I’m having a kafka topic with multiple avro schemas and they have no common fields between them. It produces records using both schemas. Is it possible to define multiple schemas in one MemSQL pipeline in order to consume both kinds of records from kafka into my MemSQL tables?

Presumably that Avro is being produced by a Confluent schema registry aware producer? I’m also assuming you’re using a stored procedure to manage inserting into multiple tables, though this response should also be relevant if you’re not.

With schema registry Avro, if a pipeline is asked to extract a nonexistent field from a record, it will by default load NULL instead of throwing an error. You can also explicitly control which value will be loaded when a field is missing, using the DEFAULT clause, as in this example from from
SingleStoreDB Cloud · SingleStore Documentation):

CREATE OR REPLACE PIPELINE p AS LOAD DATA FS "/path/to/files/data.avro"
	INTO TABLE t
  FORMAT AVRO
  SCHEMA REGISTRY "your_schema_registry_host_name_or_ip:your_schema_registry_port"
    	(id <- %::id,
 	     color <- %::color,
         price <- %::price DEFAULT NULL,
     	 input_record <- %);

NULL will be loaded for each record in which the price field is missing.

This behavior was intended for schema evolution and union handling, but it should work for your case as well. In particular, I’d use the following design:

  • Define your stored procedure’s input columns as the union of the columns among the destination tables, with each one being nullable.
  • Define the pipeline’s field → column mapping clause to extract values for every one of those columns, expect the DEFAULT-ing behavior to kick in for fields not in a given record’s schema.
  • Define the body of the stored procedure to expect that, for a given input row, the fields relevant to one table will all be defined, and the rest will be NULL or whatever the DEFAULT was.

For convenience, you could also likely take advantage of the fact that, if asked to extract a whole Avro record into a column, pipelines will convert that record to JSON. However, I’d be careful to measure the performance of that compared to the “fully structured” union approach I described above, as I’d expect Avro->JSON conversion (and temporary JSON in general) to add noticeable overhead.

Thanks for your response. But I’m using version 7.1.7 so I’m defining my schema in the pipeline rather than making use of schema registry url.
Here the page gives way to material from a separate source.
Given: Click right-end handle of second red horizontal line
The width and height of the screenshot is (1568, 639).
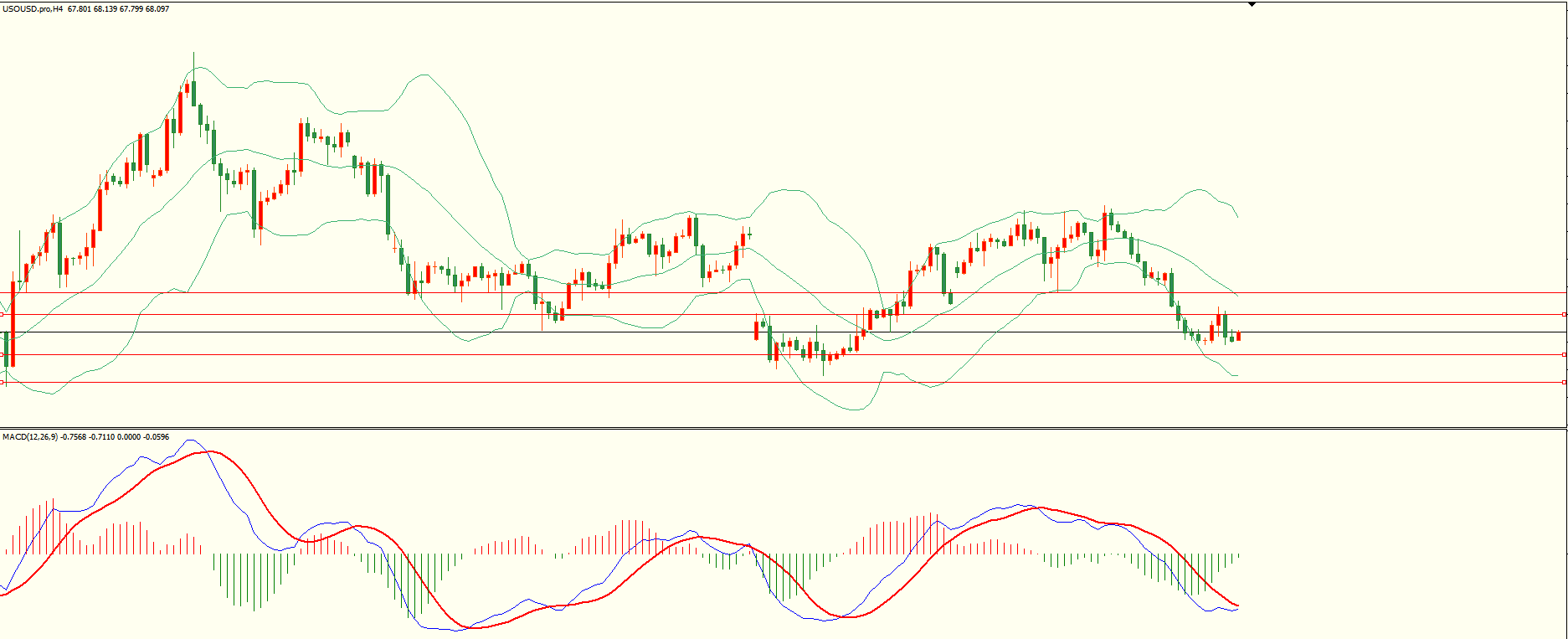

Also If I use schema registry by upgrading my version, how will the pipeline knows which schema to match for a particular record since my kafka topic has two completely different schemas with no relationship between them. And the records are coming in batch with both types of records in one batch.

And what if I don’t want to fill in any default value for the fields of record which are not coming? I’m having two different tables dedicated for each type of record so there would be no relevance for me to fill any default value for all the fields of record that is not coming.

Avro written by a registry-aware producer is written in a Confluent-specific binary format which prepends each encoded record with an id that uniquely identifies that record’s schema. If an id hasn’t previously been seen, the registry server can be queried to get the full text of the schema matching that id. That’s how pipelines know which record has which schema. I’m assuming your data was written in that format.

I don’t think there’s a better option than temporarily filling in default values for fields which don’t exist, if I understand your question correctly. That’s not a particularly expensive thing to do if the default is just NULL. Defaulted columns don’t need to (and shouldn’t) exist in both destination tables, just in the column list of the stored procedure’s input QTV.

On 7.1.7, I think your best option would be to use the TRANSFORM clause to run a python script which uses a schema registry aware Avro reader/writer to convert (via Avro’s schema resolution system) incoming records into instances of a single schema which is the union (in the sense of a literal Avro union type) of the incoming schemas, and then letting that be the schema of the pipeline but otherwise using the same design that I described above.

The behavior of pipelines with Avro unions is largely identical to that of missing fields in multi-schema case: you request to extract values from specific union branches, and if those branches aren’t active in a given record you get NULL or the DEFAULT value, as in the example here: LOAD DATA · SingleStore Documentation.